Question

A railway track (made of iron) is laid in winter when the average temperature is $18\,{}^ \circ C$. The track consists of sections of $12.0\,m$ placed one after the other. How much gap should be left between the two such section so that there is no compression during summer when the maximum temperature goes to $48\,{}^ \circ C$? Coefficient of linear expansion of iron is $11 \times {10^{ - 6}}\,{}^ \circ C$.

Answer 1

Hint The length of the gap so that there is no compression during the season change is determined by the difference of the length of the rod in winter and the length of the rod in summer. The length of the rod is determined by using the thermal expansion formula.

Useful formula
The thermal expansion of the rod is given by,
${L_x} = L\left( {1 + \alpha {t_x}} \right)$
Where, ${L_x}$ is the length of the required season, $L$ is the original length, $\alpha $ is the coefficient of linear expansion and ${t_x}$ is the temperature of the season.

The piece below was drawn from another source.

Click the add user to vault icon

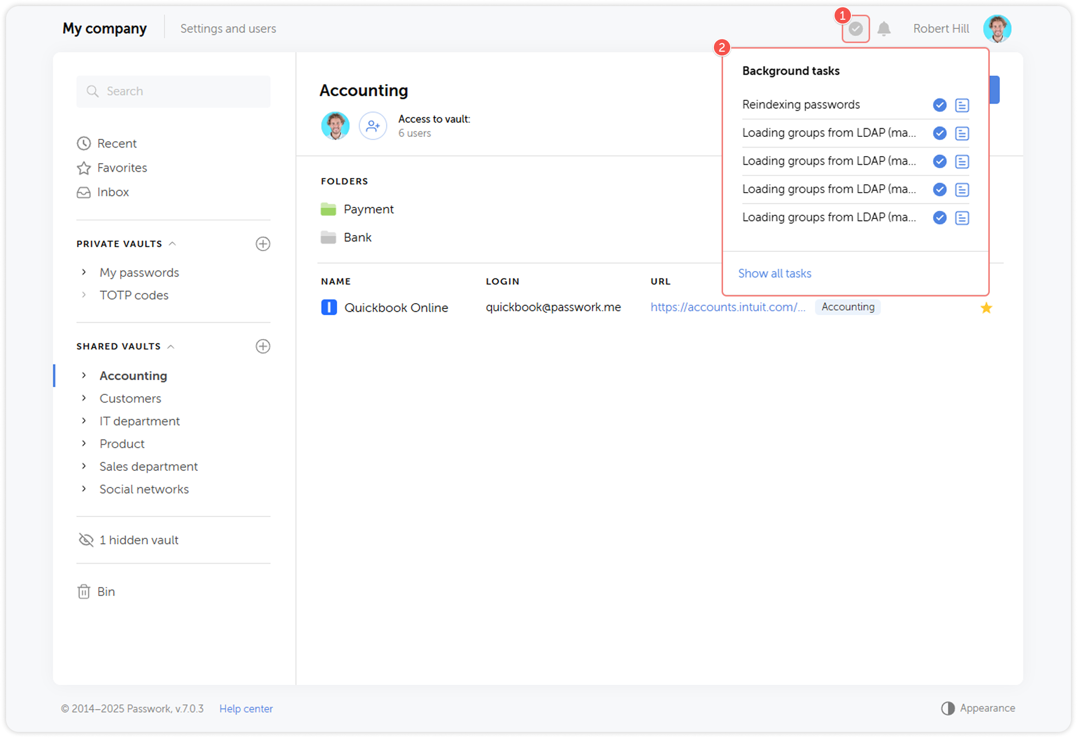click(373, 126)
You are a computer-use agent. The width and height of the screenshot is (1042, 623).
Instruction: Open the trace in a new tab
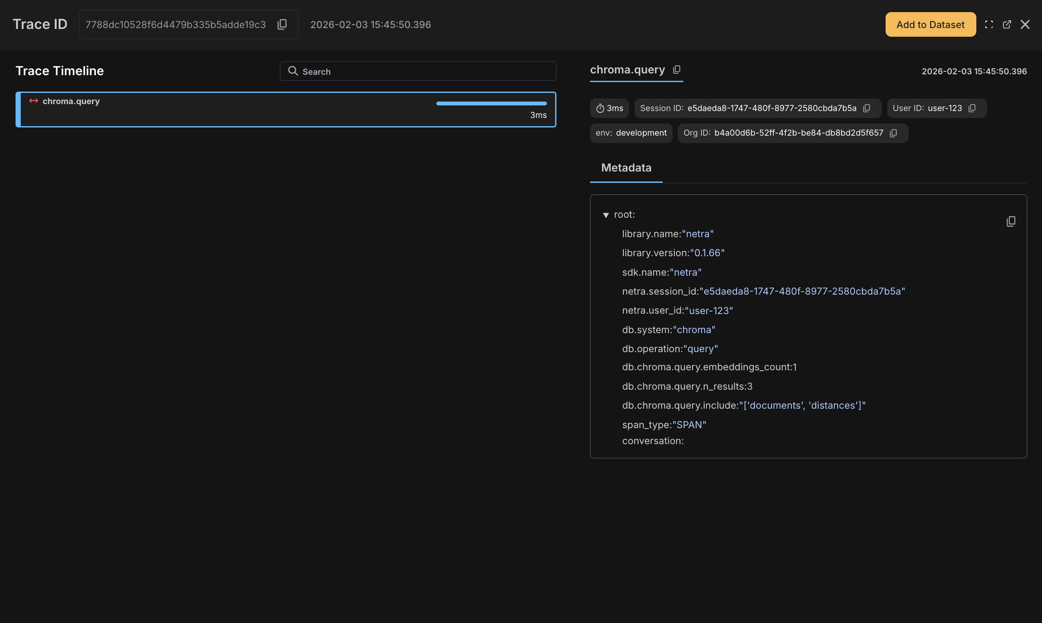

Complete step by step solution
Given that,
The temperature of the winter is, ${t_w} = 18\,{}^ \circ C$,
The original length is, $L = 12\,m$,
The temperature of the summer is, ${t_s} = 48\,{}^ \circ C$,
The coefficient of linear expansion of iron is $11 \times {10^{ - 6}}\,{}^ \circ C$.
Now, the length of the rod in the winter season is given by,
${L_w} = L\left( {1 + \alpha {t_w}} \right)\,....................\left( 1 \right)$
By substituting the original length of the rod, coefficient of the linear expansion and the temperature of the winter season in the above equation (1), then the above equation is written as,
${L_w} = 12\left( {1 + \left( {11 \times {{10}^{ - 6}} \times 18} \right)} \right)$
On multiplying the terms in the above equation, then
${L_w} = 12\left( {1 + 1.98 \times {{10}^{ - 4}}} \right)$
By adding the terms in the above equation, then
${L_w} = 12\left( {1.000198} \right)$
On multiplying the terms in the above equation, then
${L_w} = 12.002\,m$
Now, the length of the rod in the summer season is given by,
${L_s} = L\left( {1 + \alpha {t_s}} \right)\,....................\left( 2 \right)$
By substituting the original length of the rod, coefficient of the linear expansion and the temperature of the summer season in the above equation (1), then the above equation is written as,
${L_s} = 12\left( {1 + \left( {11 \times {{10}^{ - 6}} \times 48} \right)} \right)$
On multiplying the terms in the above equation, then
${L_s} = 12\left( {1 + 5.28 \times {{10}^{ - 4}}} \right)$
By adding the terms in the above equation, then
${L_s} = 12\left( {1.000528} \right)$
On multiplying the terms in the above equation, then
${L_s} = 12.006\,m$
The gap between the two section is, $\Delta L = {L_s} - {L_w}$, then
$\Delta L = 12.006 - 12.002$
On subtracting the above equation, then
$\Delta L = 0.004\,m \Rightarrow 0.4\,cm$
Thus, the above equation shows that the gap should be left between the two such sections

so that there is no compression during summer is $0.4\,cm$.

Note: During winter season the temperature of the atmosphere is reduced so that the material structure will get compressed, because that the internal molecules will get very close at low temperature. During the summer, the atmospheric temperature is high, when the temperature is high the material starts expanding, the bond between the molecules will expand.